巧克力时代 2 因为这是我的血脉 19 我毕业了;还有另一个提议(1 / 2)

五月初的时候,纳蒂正在为期末考试而复习功课,我以前的同学们正忙着穿上毕业服,而我参加了纽约州的GED考试。这场考试由坐落在西五十二街的纽约市教育局主办,念旧的我穿上了旧的圣三一校服。在一个没有窗子的考场里,我偷偷观察了其他考生的脸庞。他们看起来并不是那么愚蠢不堪或者饱受折磨,甚至还很年轻。所以我不禁想知道,他们生活中发生了什么样的变故才使他们来到了这间房间?他们犯了什么错,遇见了不应该遇见的人,还是在错误的时间,被错误的父母带到人世间?也许我是消极的。也许在一间没有窗户、只有着旧空调的教室结束高中生涯不是一件坏事。最起码,这些人从他们的歧路上重回正轨,并且走出了一条路。

吉卜林先生聘请了一名家庭教师,尽管我学习得马马虎虎,但是测试很简单。如果通过了测试,我就不用再花上三到四周时间苦读。如果一切顺利,对我来说,就意味着高中的结束。有点虎头蛇尾,不是吗?而且,在过去的一年里,我经历过很多次剧情的高潮部分,肯定比剧情中冲突和铺垫的部分还要多。这样的结尾我还能接受,至少结局中没有人被枪击。(如果你想知道的话,GED有一项关于文学术语的章节。)

家里来了一封新来的电子邮件。当我看见国家域名是墨西哥时,感到很惭愧。我至少对西奥的受伤负有部分责任,却没好意思打电话或写信给马克斯一家。一个品格优良的人无论如何都应该发送一些问候的话语。

亲爱的安雅:

你好。我希望你还没有忘记你最好的朋友西奥。我写信给你,是因为你不写信给我。为什么你一直不给我写信?你难道不知道你的好朋友西奥想你了吗?你难道一点也不关心他吗?

我想,你会想知道我现在情况如何,但或许你羞于启齿。好吧,你应该感到非常内疚,安雅,因为我一直病得很厉害。我差点死了。直到上周,我才被允许回到果园。我现在好多了。你可以想象我的姐姐和哥哥,还有我的祖母们是多么不安。

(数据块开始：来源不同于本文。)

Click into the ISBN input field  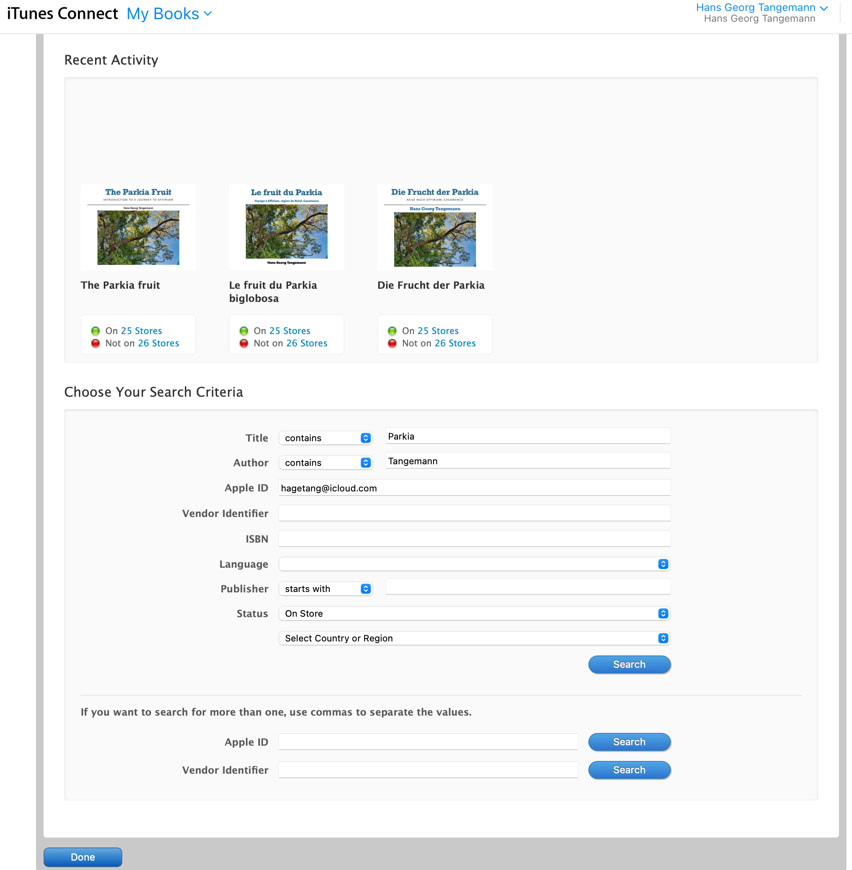coord(474,539)
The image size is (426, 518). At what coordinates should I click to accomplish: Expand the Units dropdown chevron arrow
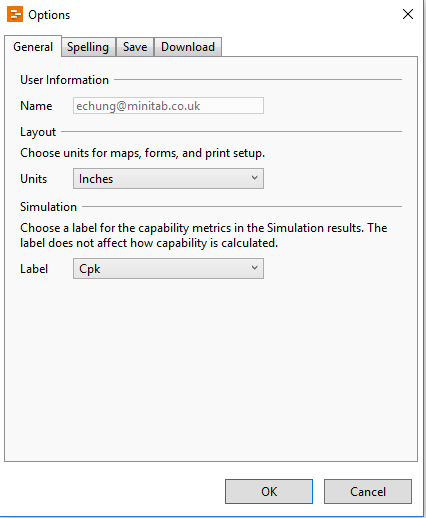pos(255,178)
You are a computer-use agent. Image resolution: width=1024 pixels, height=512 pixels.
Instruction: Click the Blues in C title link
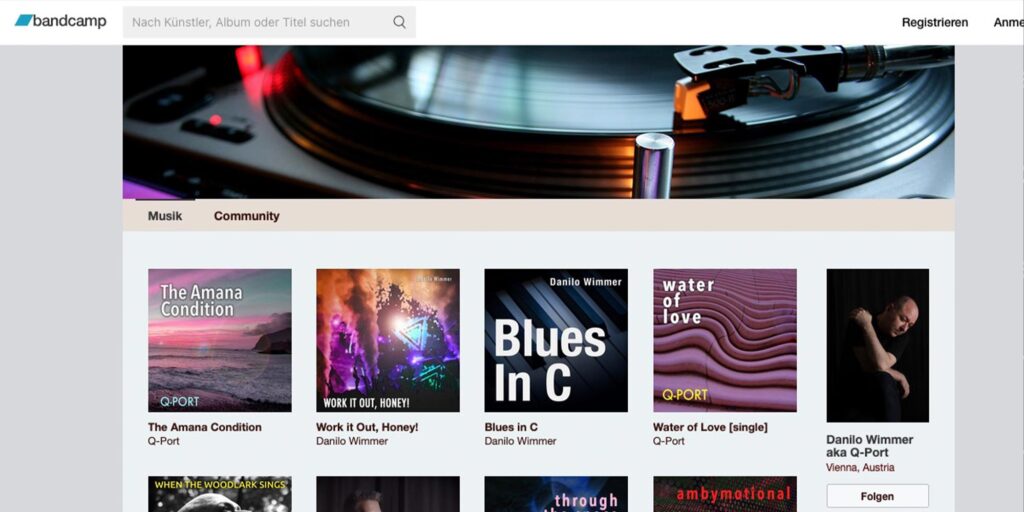(x=511, y=427)
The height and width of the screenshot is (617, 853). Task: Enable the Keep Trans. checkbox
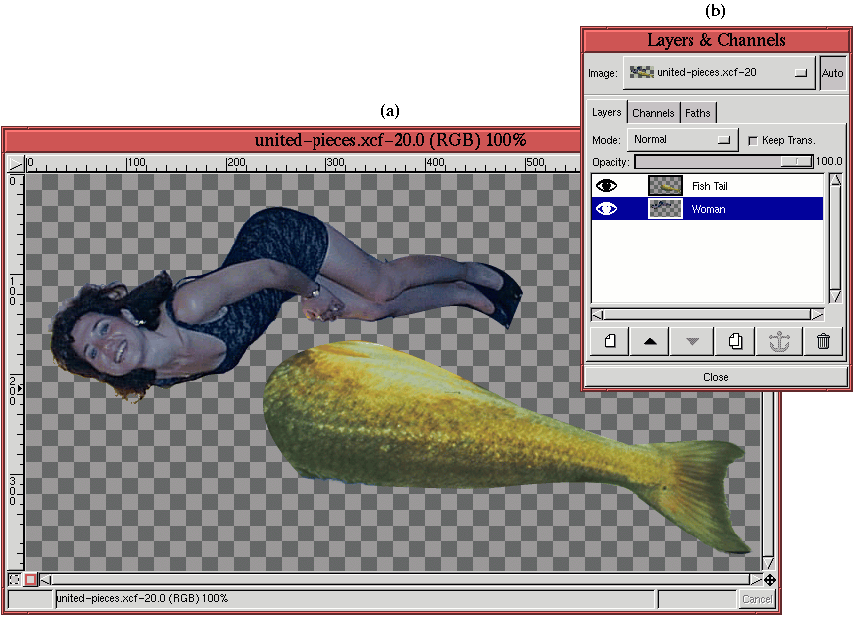tap(752, 141)
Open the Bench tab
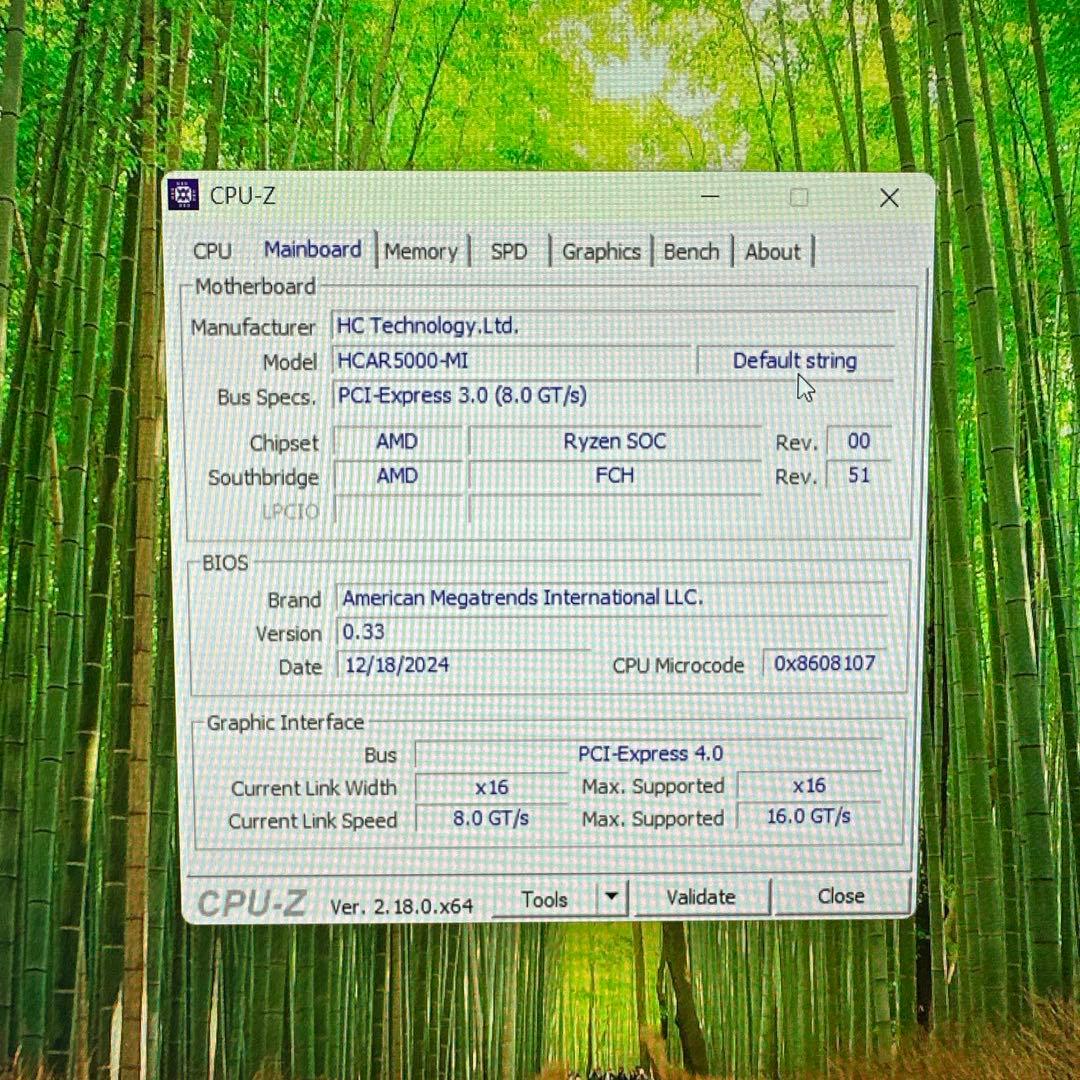This screenshot has width=1080, height=1080. (691, 251)
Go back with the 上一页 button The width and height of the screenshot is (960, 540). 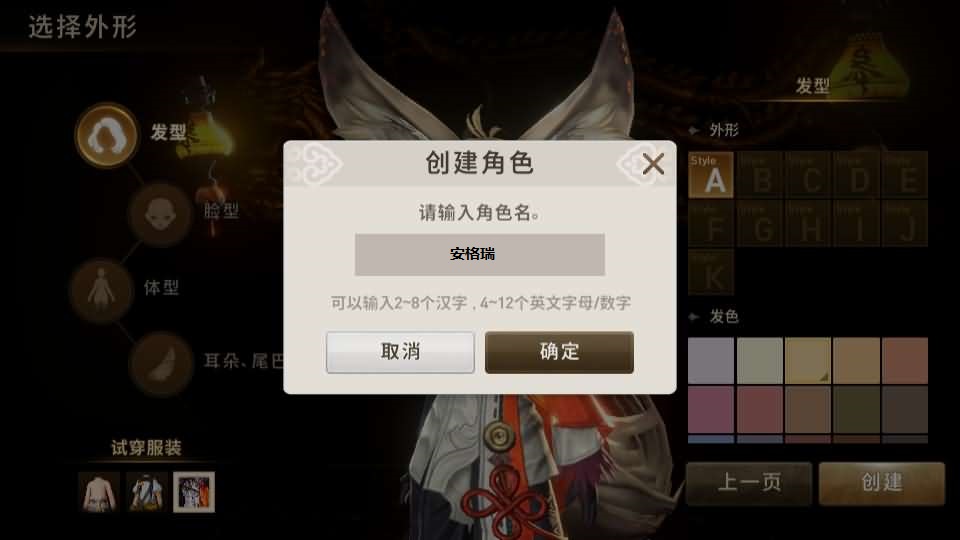click(x=749, y=483)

我们在这里得知索菲娅表姐策划了对我们的攻击。她一直是个奇怪的女人,因为各种各样的原因,她从来不是我们家族中的宠儿。我很愿意为你详细介绍这些原因。(你可以把它看作是一个邀请。)但是我今天给你写信,是因为祖母们觉得她们对你遭受的袭击负有责任。她们认为自己不够爱索菲娅。(她们确实认为世界上所有问题都可以归咎于缺乏爱。)为了弥补,她们让我给你卡萨·马克斯热巧克力的食谱。我为你翻译了它,但不是直译。我在会让你发笑的地方做了些润色(见附件)。祖母希望我提醒你,这是个非常古老有效的食谱,非常有益于身心。“西奥,拜托你,”她恳求道,“确保她明白不要让食谱落入坏人手中。”

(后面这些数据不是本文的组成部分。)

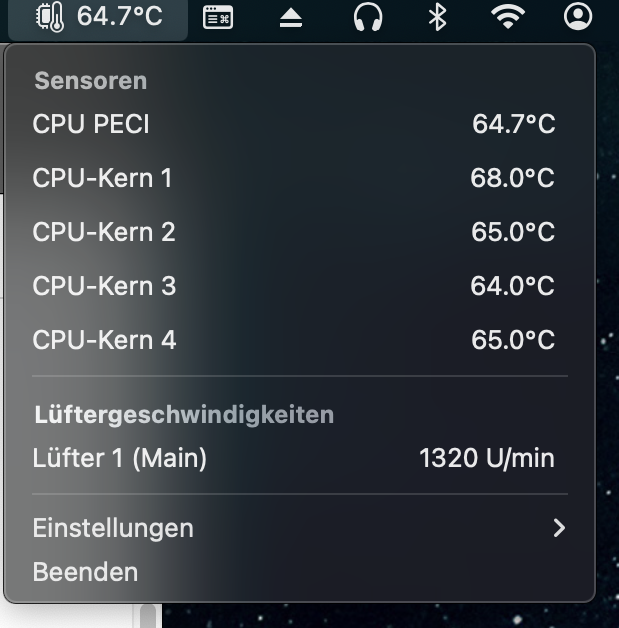Select the CPU PECI sensor row

coord(91,124)

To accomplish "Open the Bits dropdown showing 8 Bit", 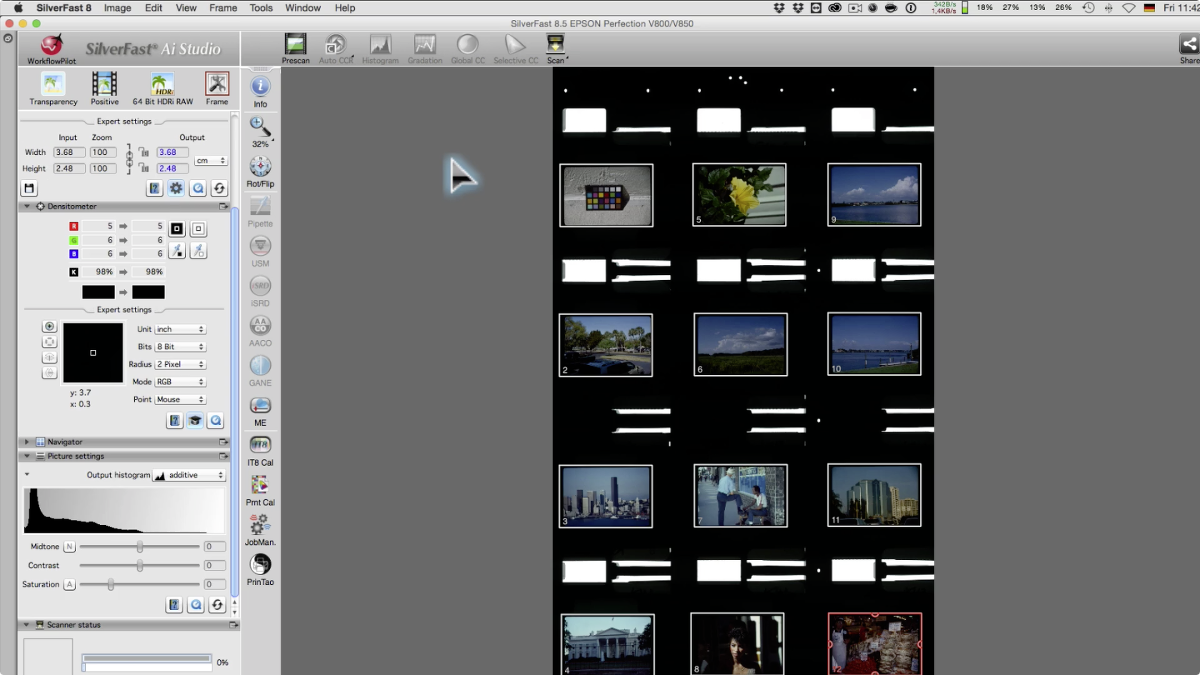I will pyautogui.click(x=180, y=347).
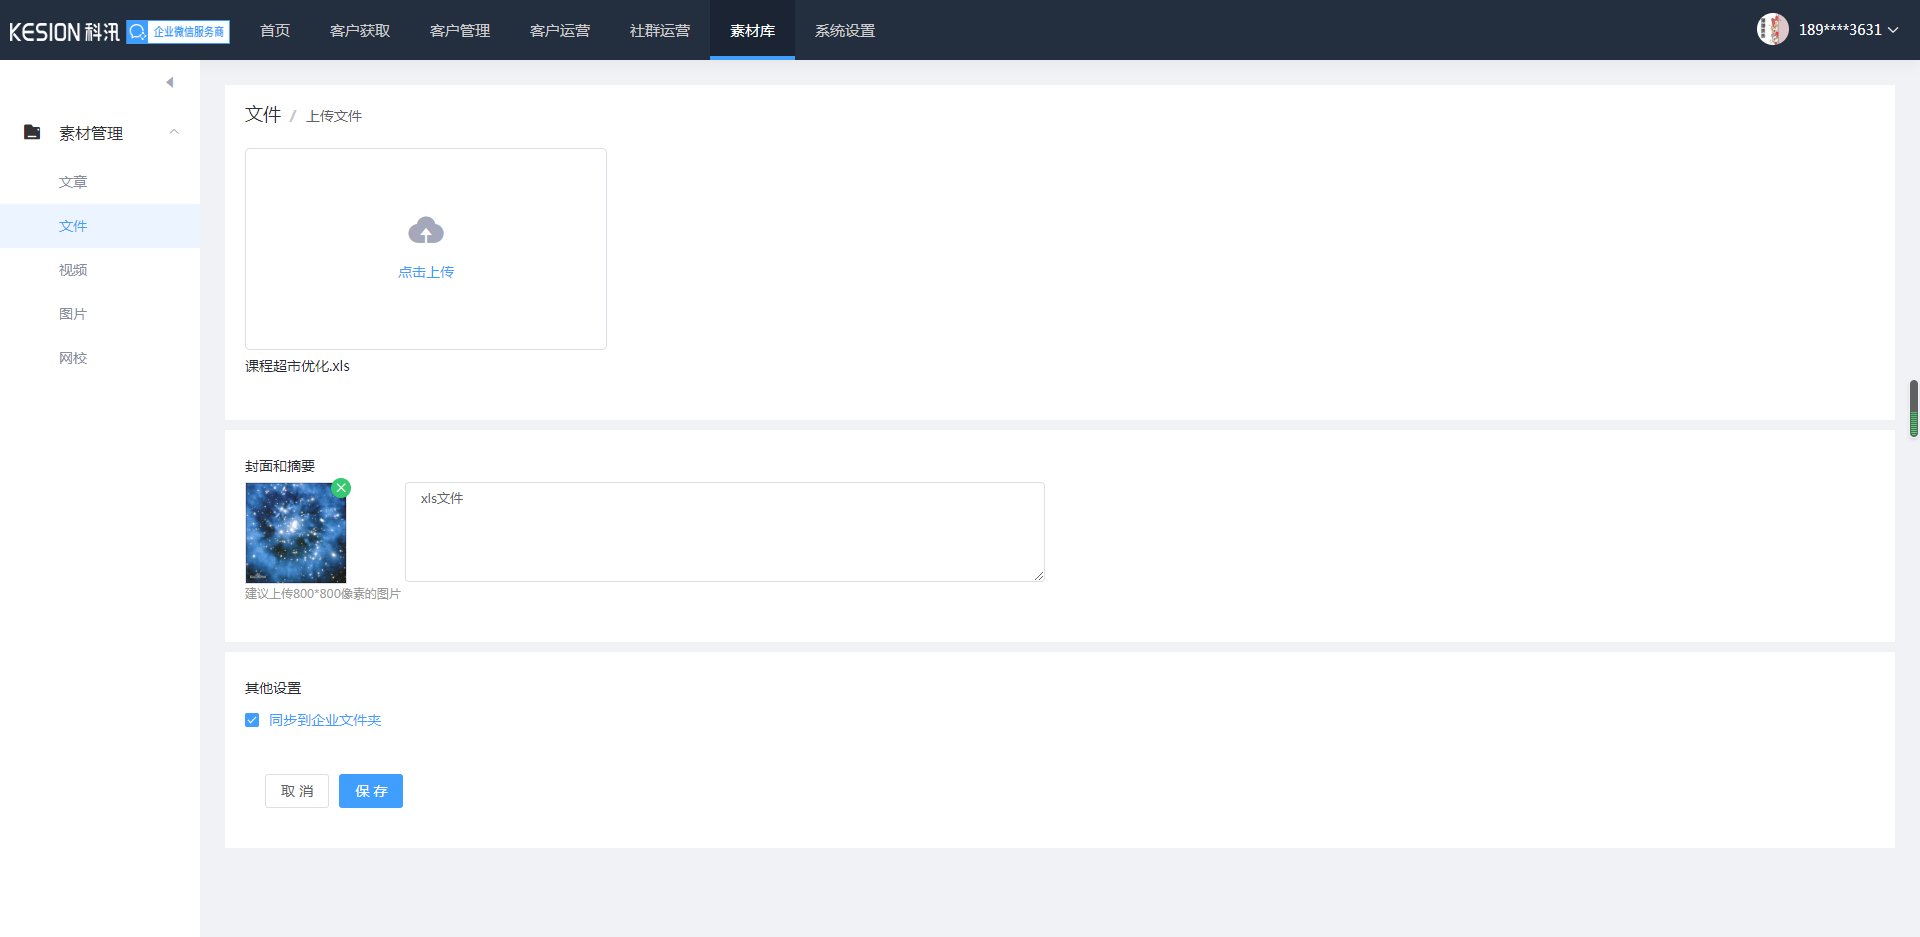Image resolution: width=1920 pixels, height=937 pixels.
Task: Toggle 同步到企业文件夹 checkbox
Action: [252, 720]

安雅,当我们在一起时,我知道自己对于承担农场和工厂的责任颇多微词。我是多么渴望自由。但很奇怪,在生病的那几个月里,我唯一想要做的就是回到工厂和农场里去。所以,我差一点就死了也许是件好事。(这就是我。开个玩笑,我打赌,我还是你认识的最有趣的人。)

我希望你有一天会回到恰帕斯州。你现在对可可制作的流程已经熟练,但我仍然有很多可以教你的东西。

吻你,

西奥布罗玛·马克斯

我读了食谱,然后去了厨房。我们没有玫瑰花瓣或者红辣椒,但是星期六市场有,所以我决定乘坐公交车去联合广场采购配料。黛茜今早休息,纳蒂正忙于学业,所以我决定一个人去。玫瑰很容易弄到,但很难弄到辣椒。正准备放弃时,我发现了一个摊位有售。它的牌子上写着:药草、香料、酊剂以及调制品。我拉开条纹的门帘,走了进去。空气中弥漫着香味,木质的架子上摆满了一排排贴着手写标签的玻璃罐。

店主很快找到了一个装着红辣椒的小玻璃罐。“这是你要的吗,女孩?”老板问道,“我有很多好货,买二送一。”店主有一个玻璃眼球,穿着一件天鹅绒斗篷,拿着一根手杖,看起来很像一名巫师。玻璃眼球是材质非常好的那一种,唯一看得出它不是真眼珠的地方就是它不随着我在商店里行走而转动。

在最低的货架上,放着一罐可可豆。我拿起它来,怀念起在明天农场的时光。我把它递给店主:“你怎么能卖这些?我的意思是,居然没被抓。”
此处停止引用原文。